[TASK BRIEF]
In the records below, find the line with "Go to Nächster record arrow" and repeat it and every line after it, exactly, without any pictures.

(Records drawn from a dataset)

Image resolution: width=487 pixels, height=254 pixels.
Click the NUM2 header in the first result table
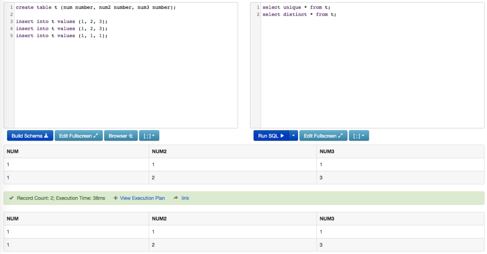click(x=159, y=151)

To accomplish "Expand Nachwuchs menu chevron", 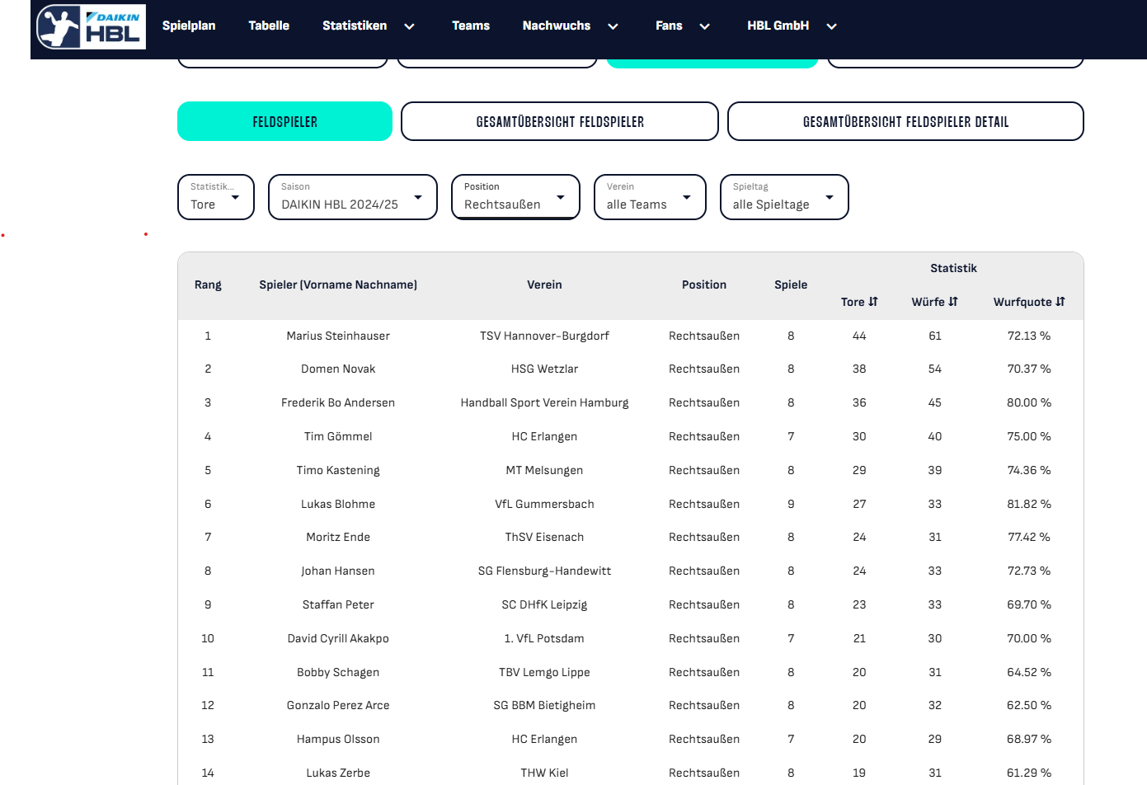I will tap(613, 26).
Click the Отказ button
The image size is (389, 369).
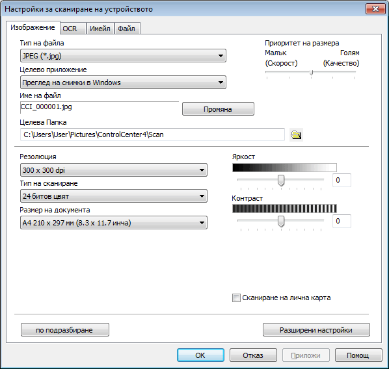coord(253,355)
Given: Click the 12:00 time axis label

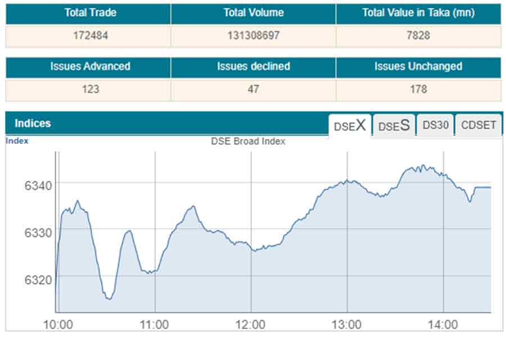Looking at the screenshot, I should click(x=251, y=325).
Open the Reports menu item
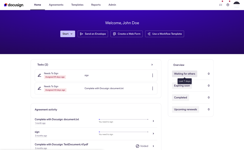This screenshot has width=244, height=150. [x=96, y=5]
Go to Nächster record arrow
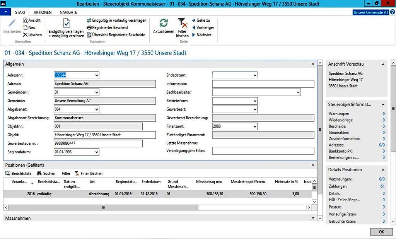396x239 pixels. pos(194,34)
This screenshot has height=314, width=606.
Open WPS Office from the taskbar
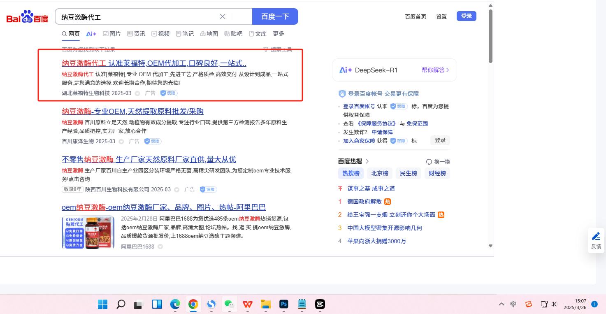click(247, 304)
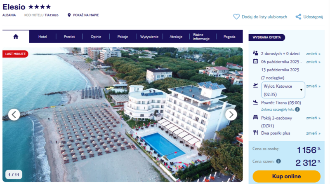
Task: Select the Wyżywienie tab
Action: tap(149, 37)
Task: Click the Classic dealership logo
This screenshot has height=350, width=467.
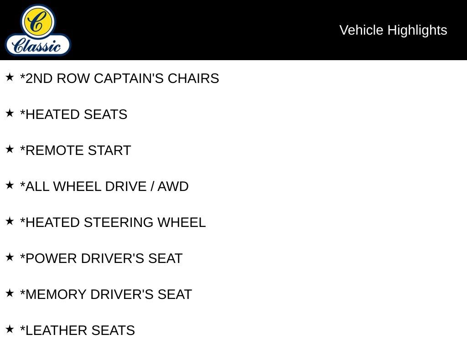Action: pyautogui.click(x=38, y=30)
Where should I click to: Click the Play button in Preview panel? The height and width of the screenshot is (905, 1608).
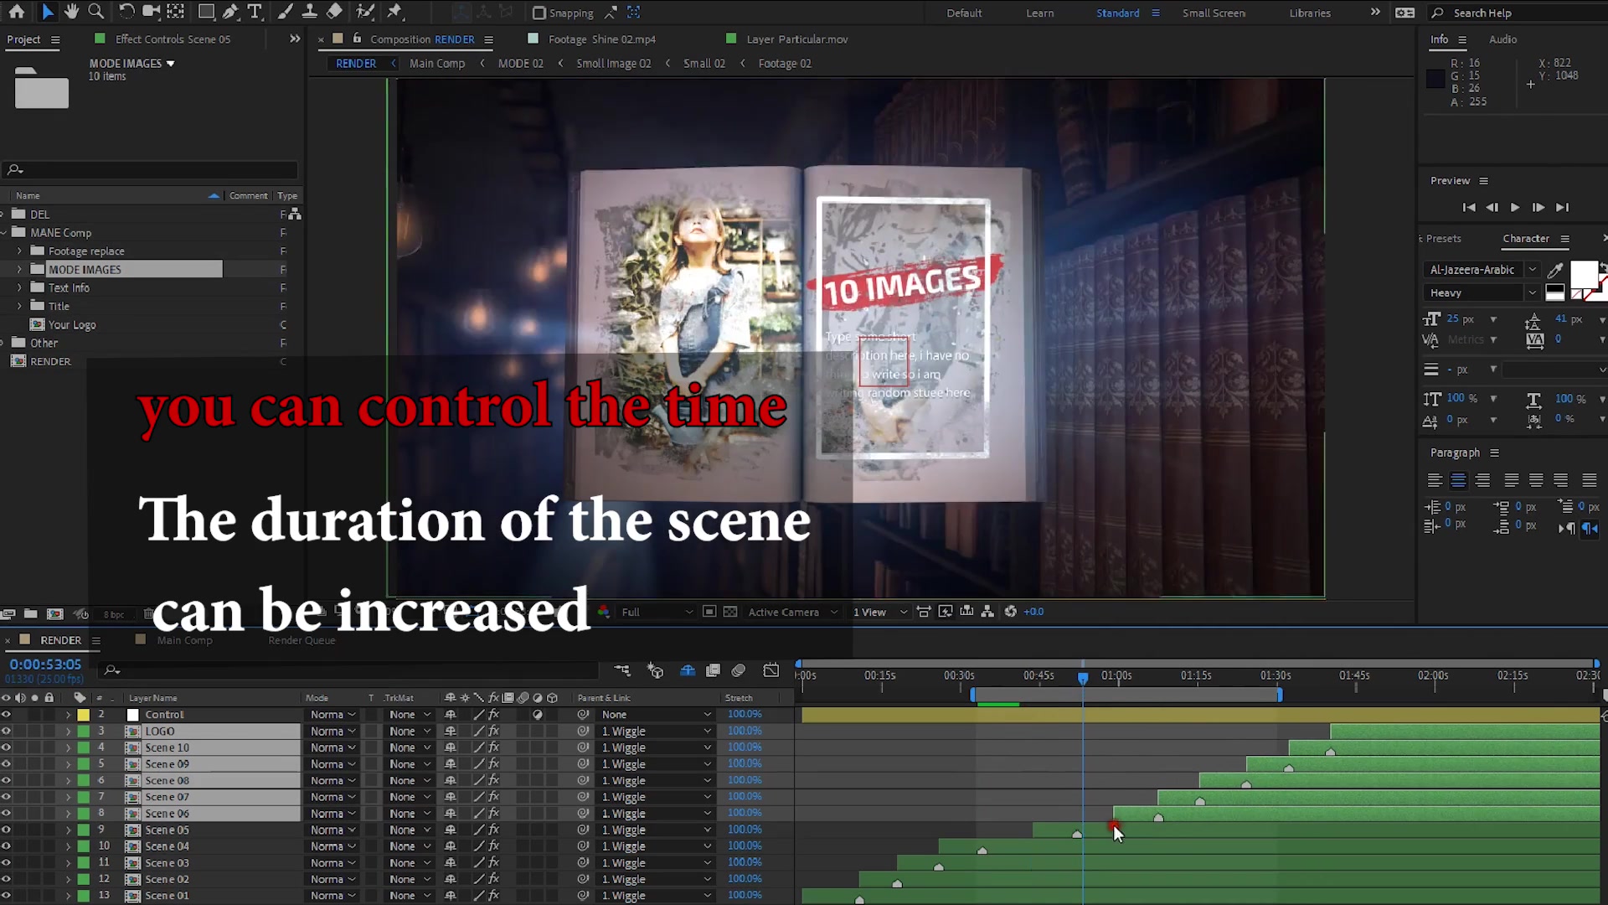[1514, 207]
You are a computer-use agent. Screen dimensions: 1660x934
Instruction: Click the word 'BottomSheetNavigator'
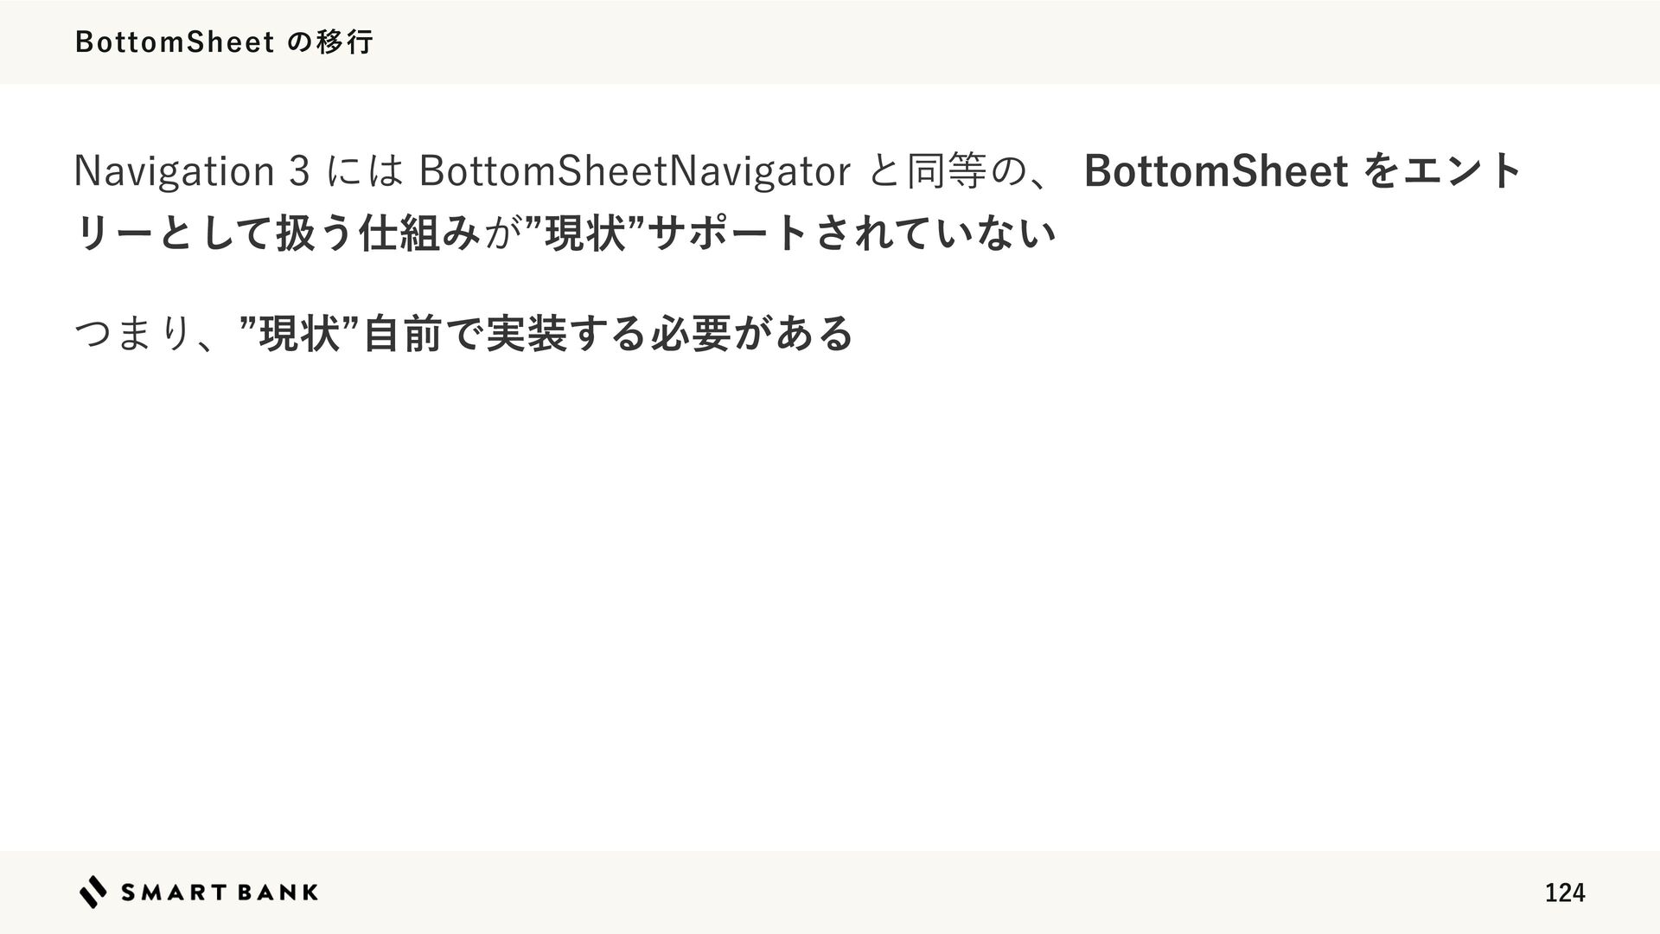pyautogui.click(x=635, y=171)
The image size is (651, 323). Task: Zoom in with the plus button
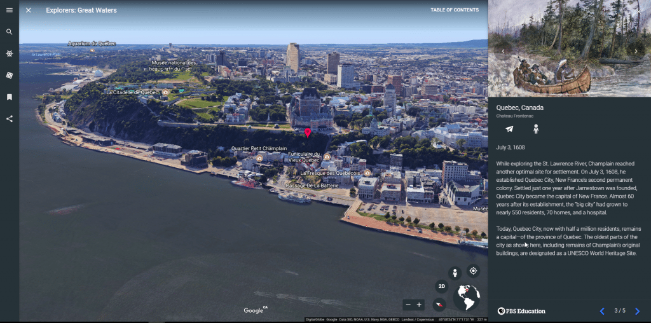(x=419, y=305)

[REPLY]
Go to Nächster record arrow
396x239 pixels. pos(194,34)
This screenshot has height=314, width=606.
Open WPS Office from the taskbar
click(247, 304)
Task: Select the Wyżywienie tab
Action: tap(149, 37)
Task: Click the Classic dealership logo
This screenshot has height=350, width=467.
Action: pyautogui.click(x=38, y=30)
Where should I click to: Click the Play button in Preview panel? The height and width of the screenshot is (905, 1608).
[1514, 207]
You are a computer-use agent. Screen dimensions: 1660x934
Instruction: Click the word 'BottomSheetNavigator'
pyautogui.click(x=635, y=171)
The image size is (651, 323). Task: Zoom in with the plus button
(x=419, y=305)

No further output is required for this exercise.